Home Technologie et scienceRichard Martineau et Sophie Durocher débattent sur AIVA Music et l’IA

Richard Martineau et Sophie Durocher débattent sur AIVA Music et l’IA

by Thomas Caron

Richard Martineau et Sophie Durocher s’opposent sur la musique créée par l’intelligence artificielle, selon des déclarations publiées le 22 juillet 2026 dans des médias français. Martineau, fondateur d’une startup de musique générée par l’IA, défend son travail, tandis que Durocher, une musicologue, critique les implications artistiques.

Le débat entre Richard Martineau et Sophie Durocher sur la musique générée par l’intelligence artificielle a pris une nouvelle ampleur après des déclarations publiées le 22 juillet 2026 dans des médias français. Martineau, fondateur de la startup AIVA Music, affirme que ses algorithmes permettent des compositions innovantes, tandis que Durocher, professeure à l’Université Paris-Sorbonne, souligne les risques d’homogénéisation artistique.

Les positions de Richard Martineau

Richard Martineau, fondateur de AIVA Music, a déclaré dans un entretien avec Le Monde que ses systèmes d’intelligence artificielle révolutionnent la création musicale en permettant à des artistes non musiciens de produire des œuvres complexes. Il cite un projet récent où son logiciel a généré une symphonie pour un festival d’automne, sans intervention humaine directe. Martineau insiste sur le potentiel de l’IA pour democratiser la composition, mais reconnait que les critiques sur la perte de l'âme artistique sont légitimes.

“L’IA ne remplace pas l’artiste, elle l’assiste. Comme un piano ne remplace pas le musicien, mais le prolonge.”

Richard Martineau, fondateur de AIVA Music

Le développement de AIVA Music, fondé en 2022, s’appuie sur une base de données de 10 millions de partitions musicales. Selon un rapport de l’Agence Nationale de la Recherche (ANR) de mai 2026, l’entreprise a enregistré une croissance de 300 % en trois ans, avec des utilisateurs dans 42 pays. Martineau affirme que ses algorithmes analysent les structures harmoniques et rythmiques pour reproduire des styles variés, de la musique classique au jazz.

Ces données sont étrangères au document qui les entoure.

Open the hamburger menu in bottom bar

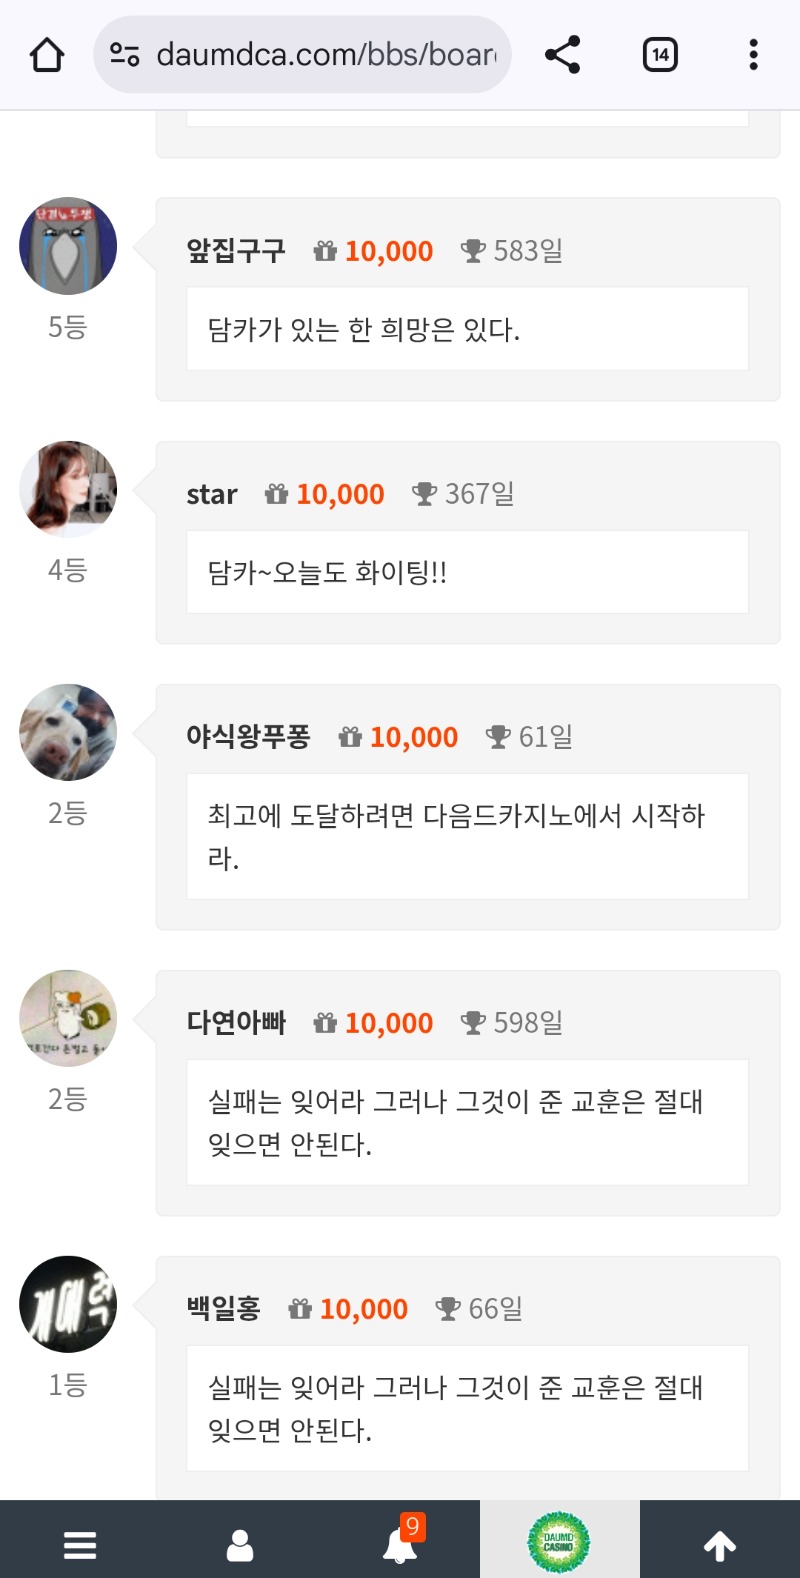[80, 1545]
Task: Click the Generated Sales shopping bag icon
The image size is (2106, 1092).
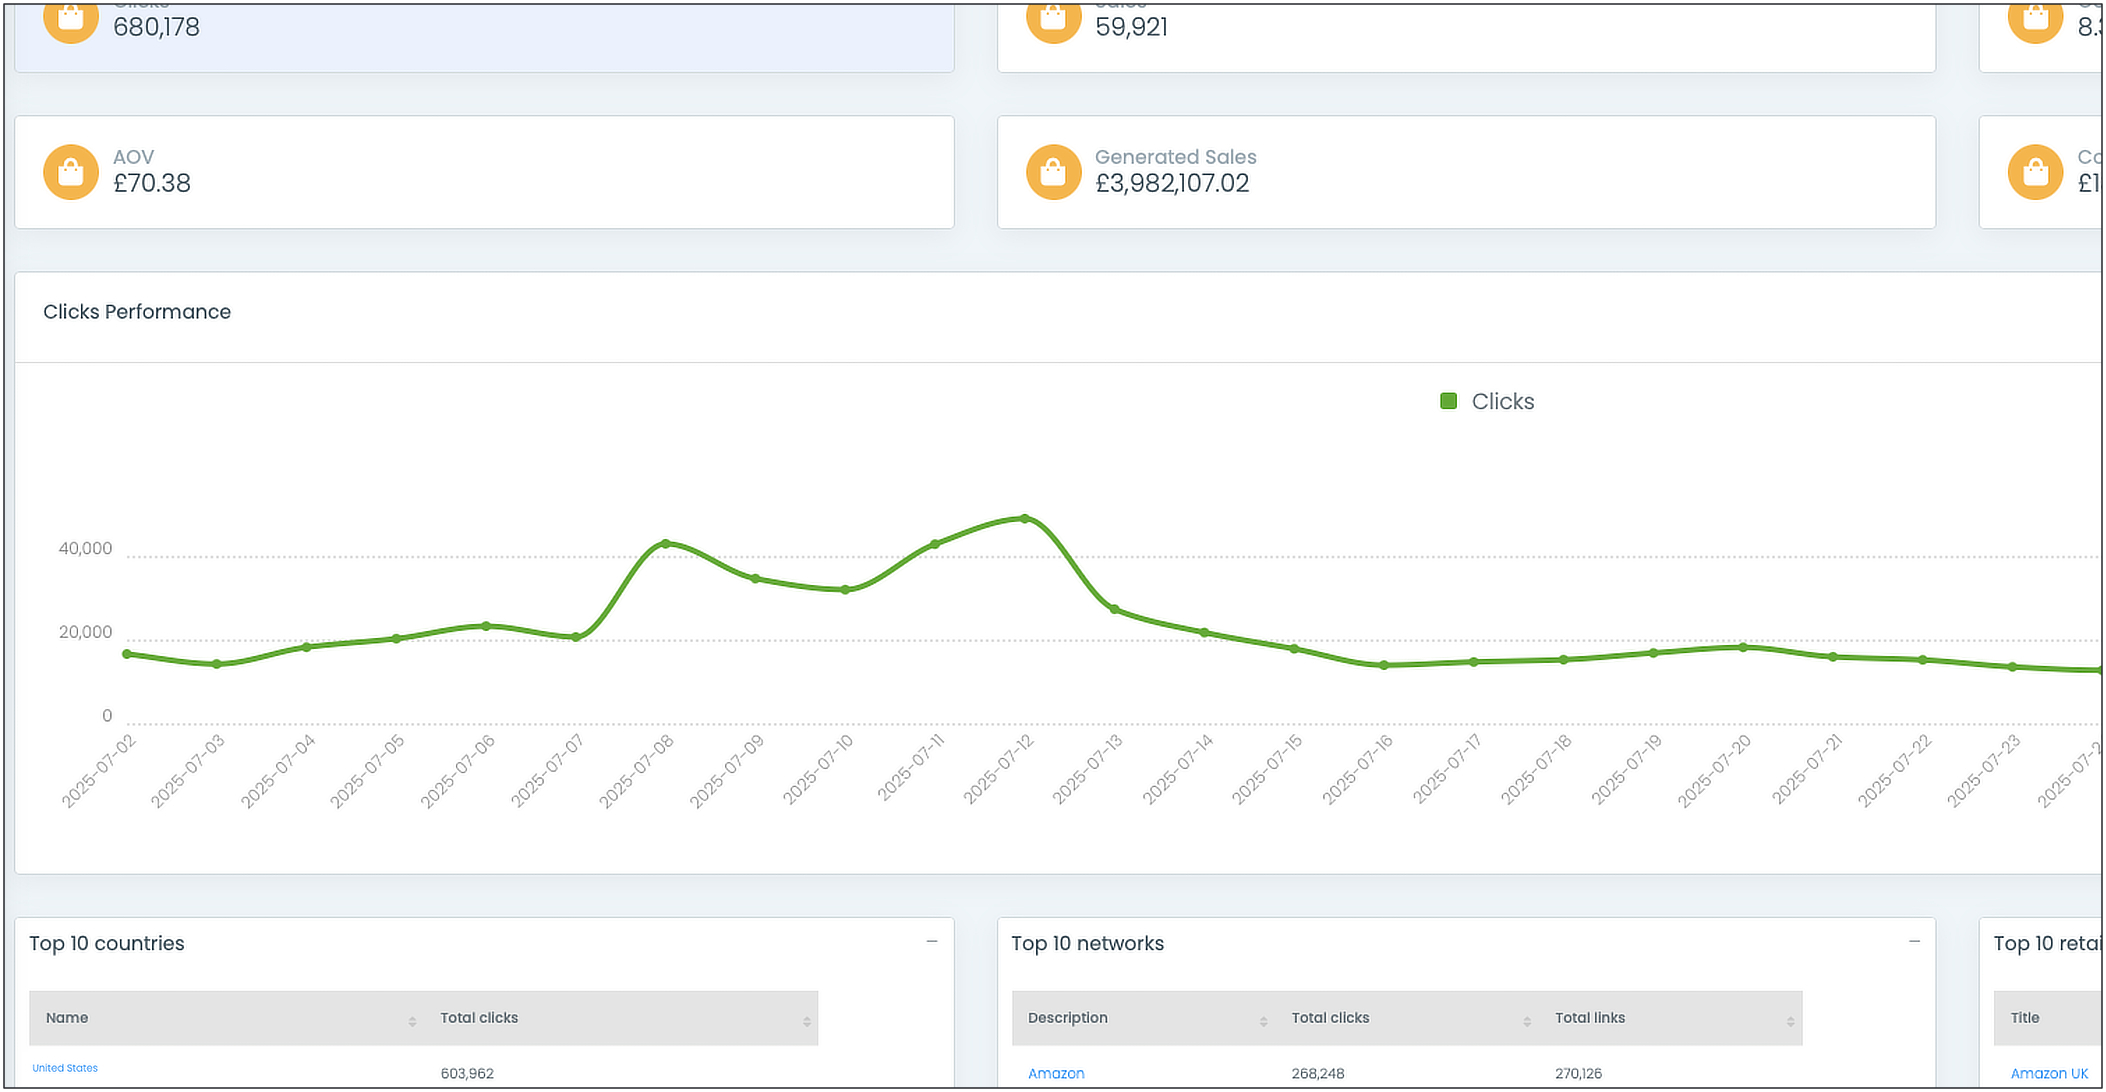Action: click(1053, 172)
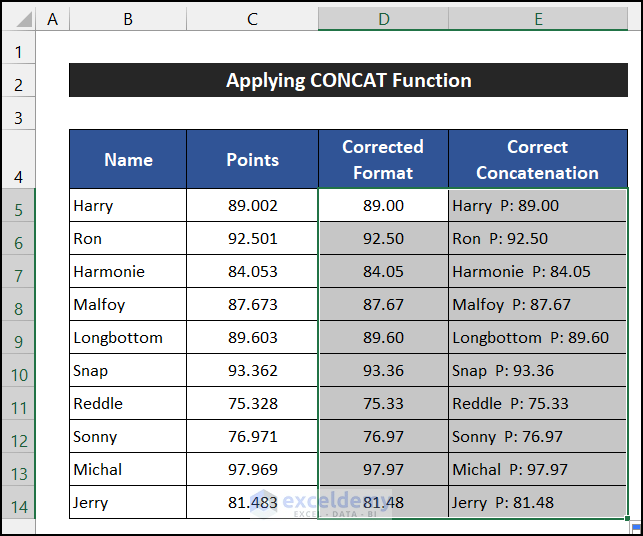Open the Quick Analysis options icon
Viewport: 643px width, 536px height.
(x=636, y=528)
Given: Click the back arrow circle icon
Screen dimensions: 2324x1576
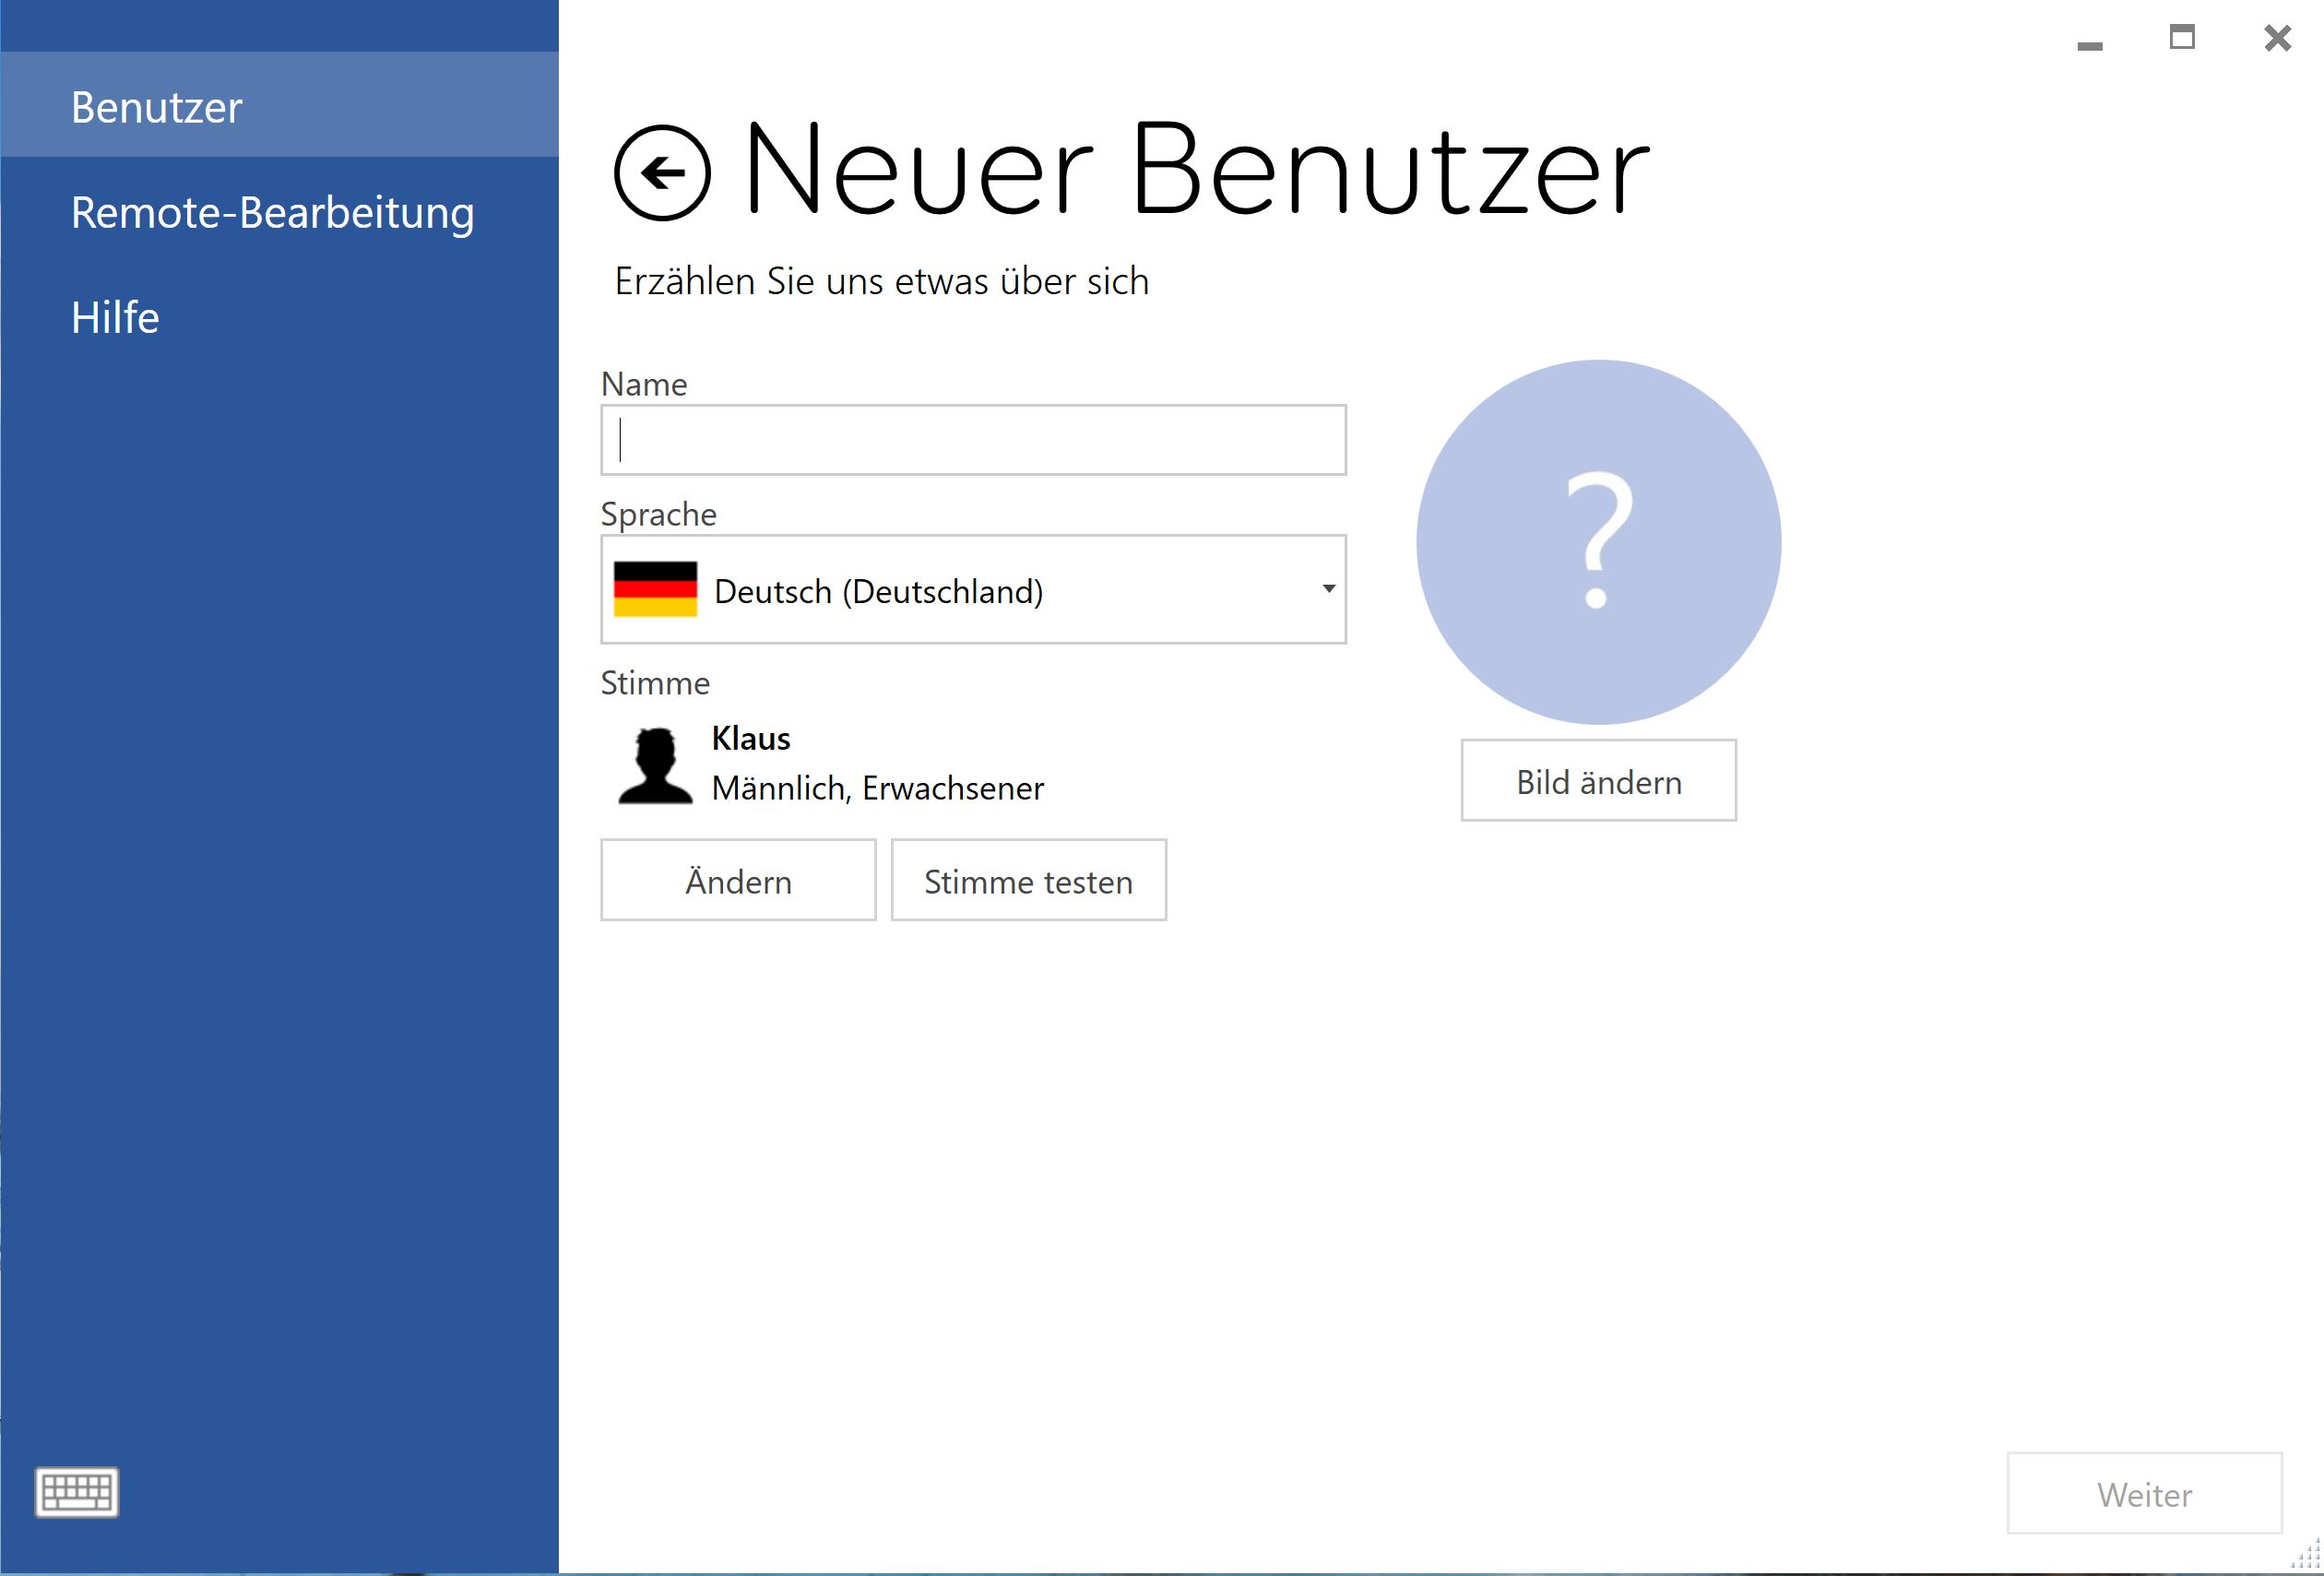Looking at the screenshot, I should coord(661,172).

Les critiques de Sophie Durocher

Sophie Durocher, musicologue et membre du Conseil National des Arts, a dénoncé dans Libération le 21 juillet 2026 les conséquences néfastes de la musique générée par l’IA. Elle affirme que ces systèmes produisent des œuvres souvent mécaniques, dépourvues de l'émotion et de l'histoire humaine qui définissent la musique. Durocher cite une étude de l’Institut de Recherche en Musique (IRM) de juin 2026, montrant que 78 % des auditeurs ne distinguent pas une composition humaine d’une œuvre générée par l’IA dans des tests aveugles.

“L’IA ne crée pas, elle répète. Elle reproduit des modèles existants sans innovation réelle.”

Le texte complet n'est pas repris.